Lamento que los roles de género me hayan privado de saber saltar a la comba, de manipular las tabas con los reflejos a tope o confeccionar moñas de trapo. No fuimos capaces de trasgredir osando morder el fruto del bien y del mal, lo que nos hubiera permitido abrir los ojos para ver lo que había más allá del edén machista. Dicen que no eran tiempos.

¿Es cierto que cualquier tiempo pasado fue mejor? Ni tanto ni tan calvo. Pero tal vez no estaría mal revisar las pautas de comportamiento de la actual niñez digital y virtual, cada vez más alejada de la realidad, climatizada, de invernadero, infeliz fuera del consumo, atacada de los nervios de la inmediatez, con escasas defensas frente a la adversidad o el fracaso, embotada por tanto derecho absoluto, anémica de responsabilidades, de longeva inmadurez, justificadamente egoísta, inmune al agradecimiento, presa su imaginación dentro de los barrotes de las pantallas, devota fervientes del selfi, especie de homínidos a un teléfono pegados, embebida en los video-juegos en vez de entregada a los juegos de ver, hablar, tocar y correr, más interesada en descubrir las maldades de la pantalla que en inventarse sus propias y personales diabluras… Afortunadamente todas las reglas tienen excepciones.

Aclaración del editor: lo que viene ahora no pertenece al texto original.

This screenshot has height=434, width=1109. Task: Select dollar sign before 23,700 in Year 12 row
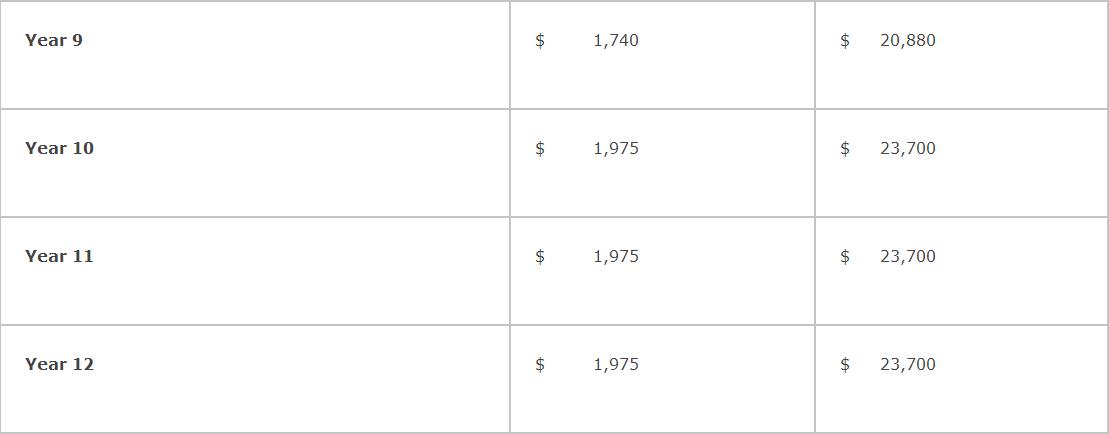pos(845,364)
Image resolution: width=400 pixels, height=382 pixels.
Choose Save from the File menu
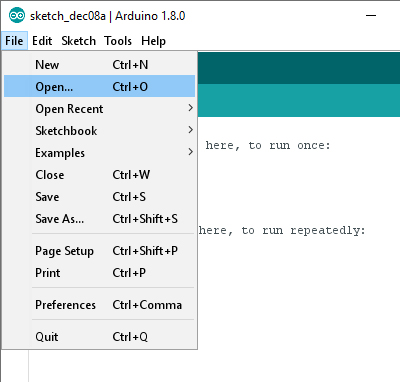point(99,197)
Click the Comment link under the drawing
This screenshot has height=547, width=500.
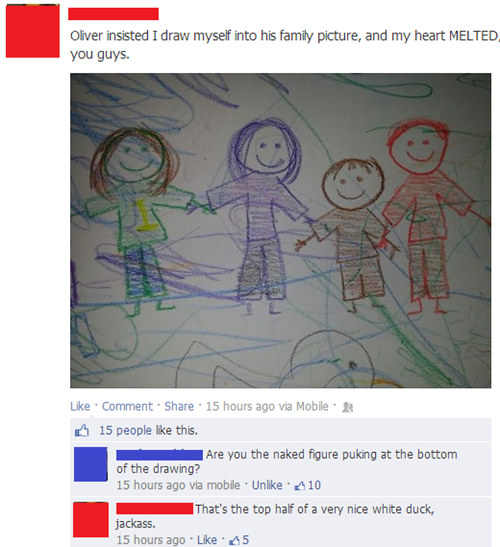point(127,406)
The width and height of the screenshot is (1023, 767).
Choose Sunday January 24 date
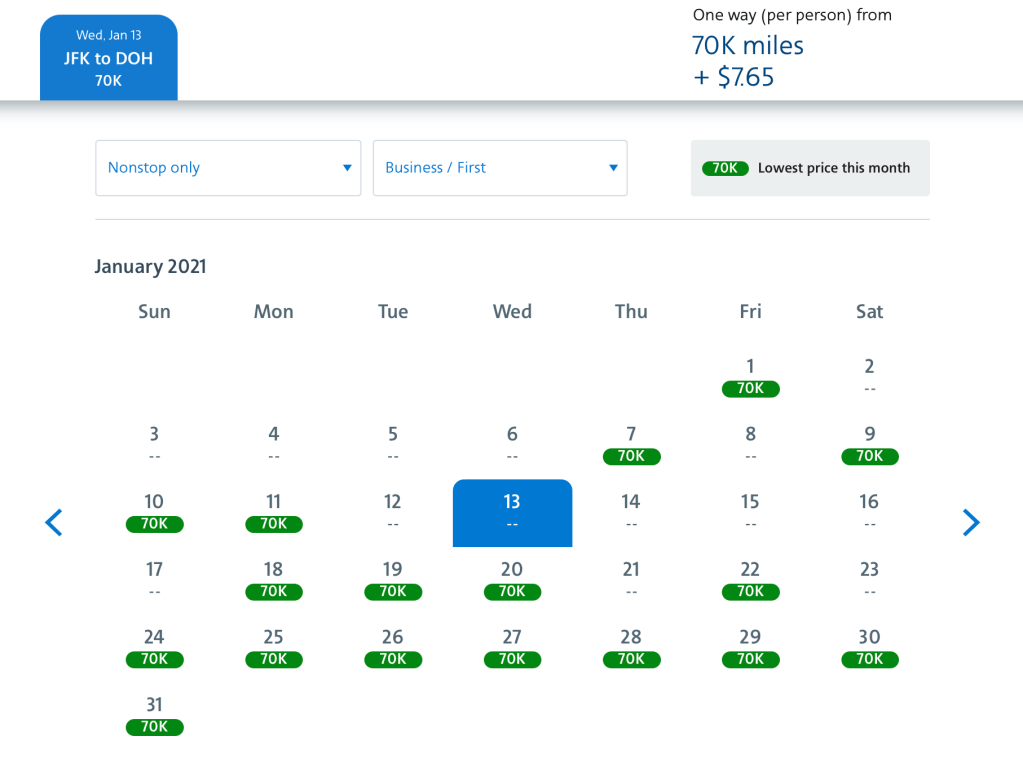coord(154,648)
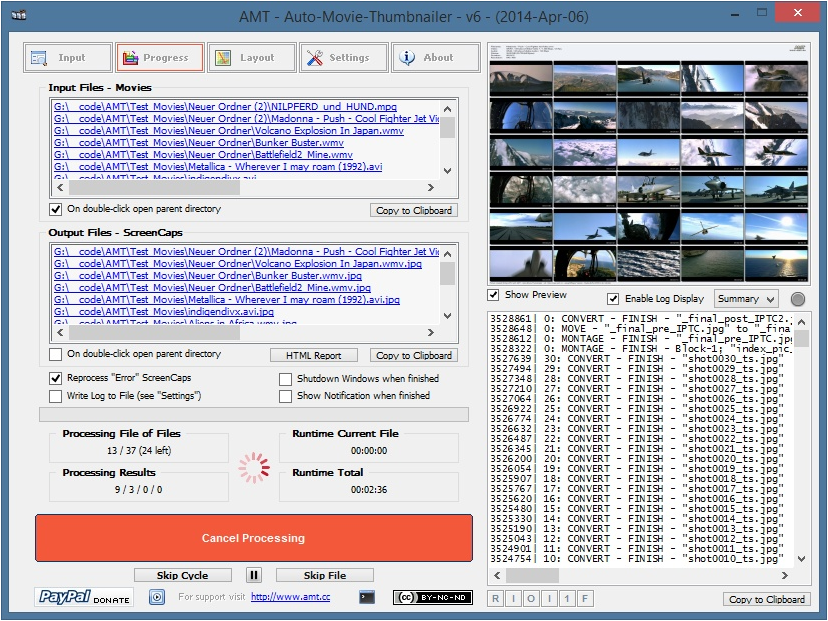This screenshot has width=828, height=621.
Task: Enable Shutdown Windows when finished
Action: (x=286, y=379)
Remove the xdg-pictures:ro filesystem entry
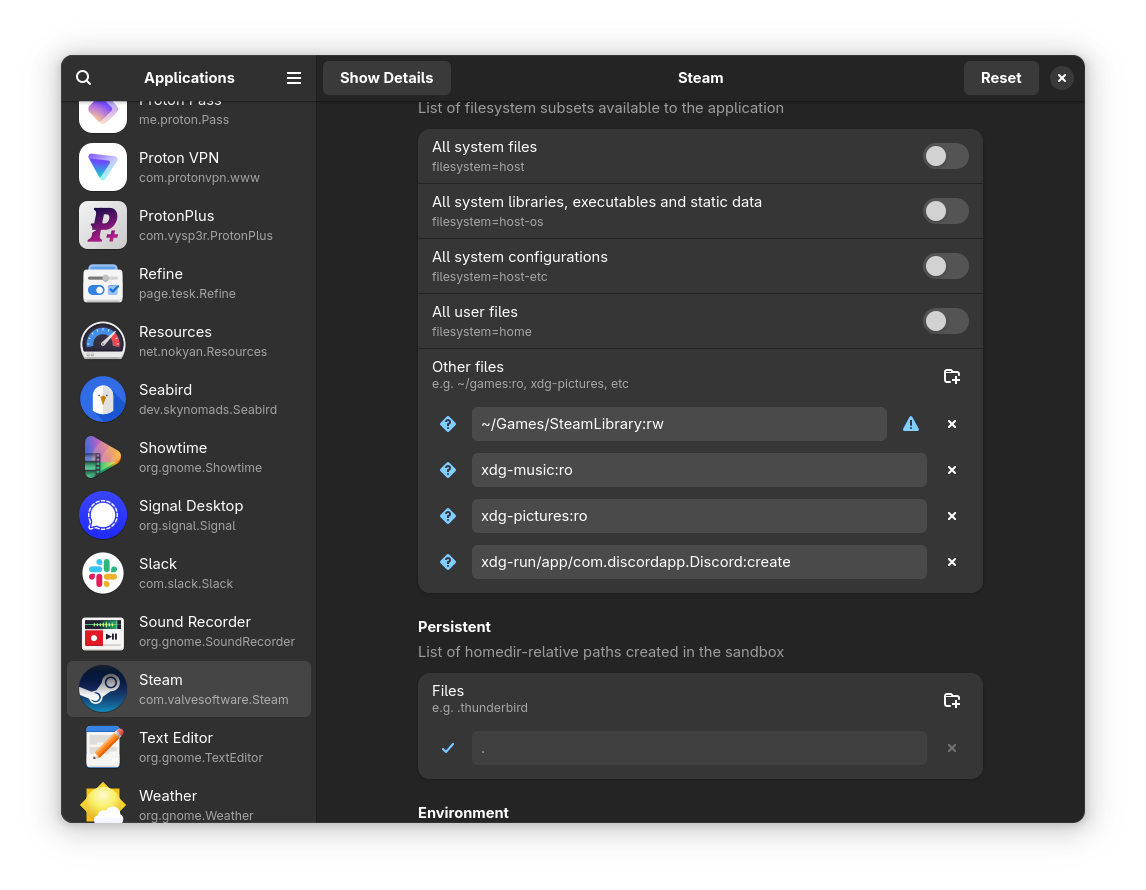 pyautogui.click(x=952, y=516)
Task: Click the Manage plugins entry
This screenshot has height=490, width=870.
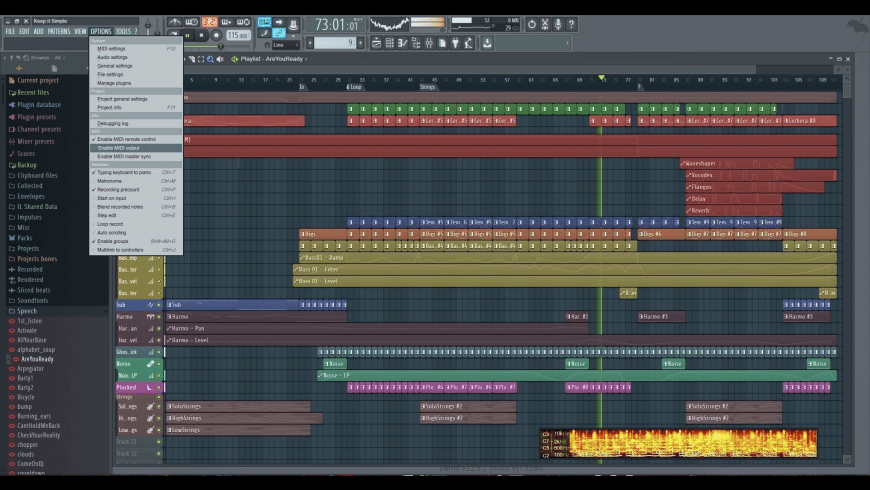Action: point(114,83)
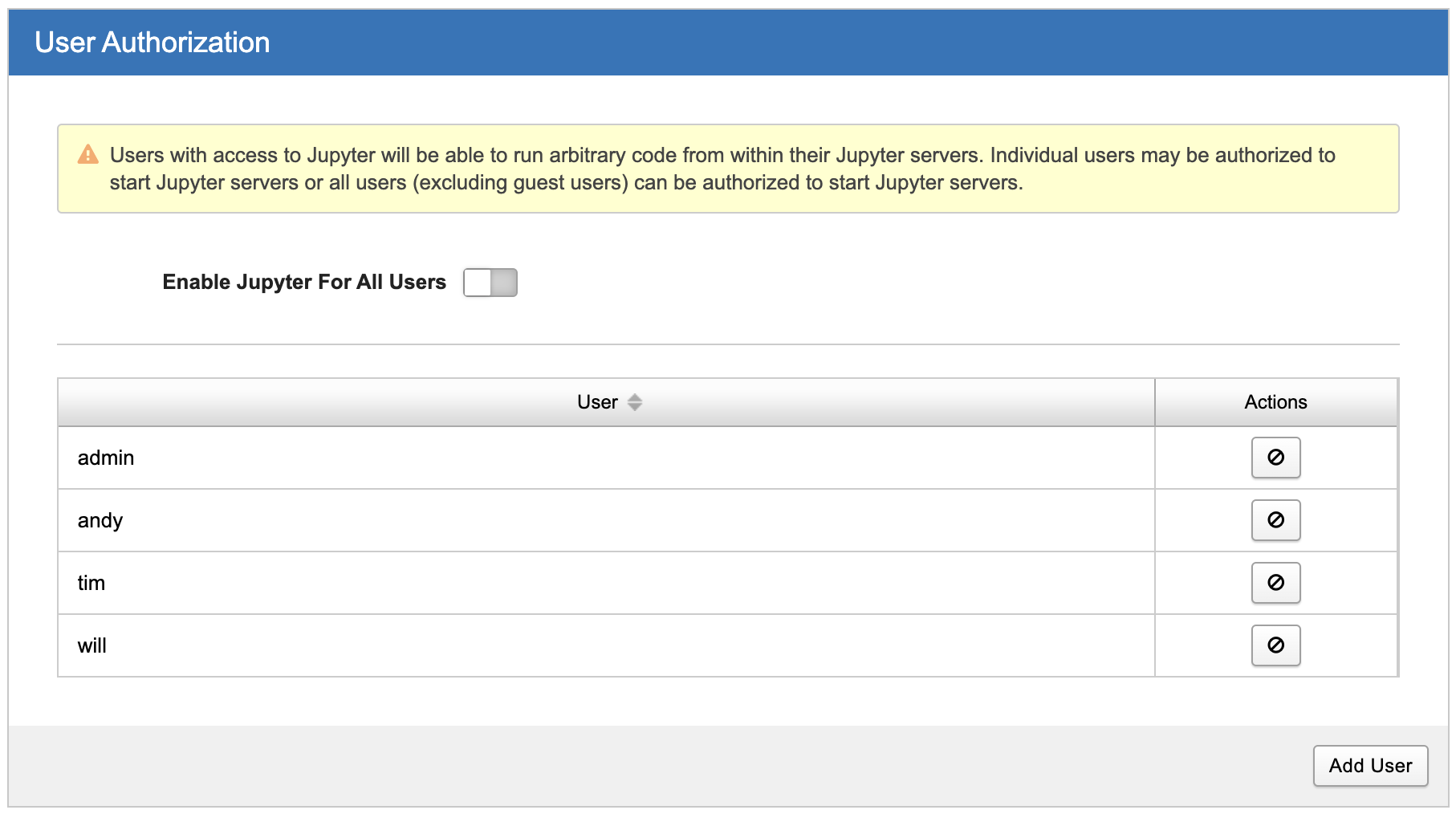1456x814 pixels.
Task: Pick the tim entry in user list
Action: point(92,583)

Ya he contado mis batallitas. He repasado el álbum de mis recuerdos. No os lo toméis a mal: Sí, el abuelo (virtual porque no tengo nietos) ya se ha despachado y se ha quedado como Dios. Por un momento he sacado a actuar en el teatro de títeres al infante (con minúscula) que me ronda  dentro. Alguien del público me ha dicho:

-Yayo, cada vez eres más niño; pero no te preocupes: son cosas de la edad y tiene mala curación.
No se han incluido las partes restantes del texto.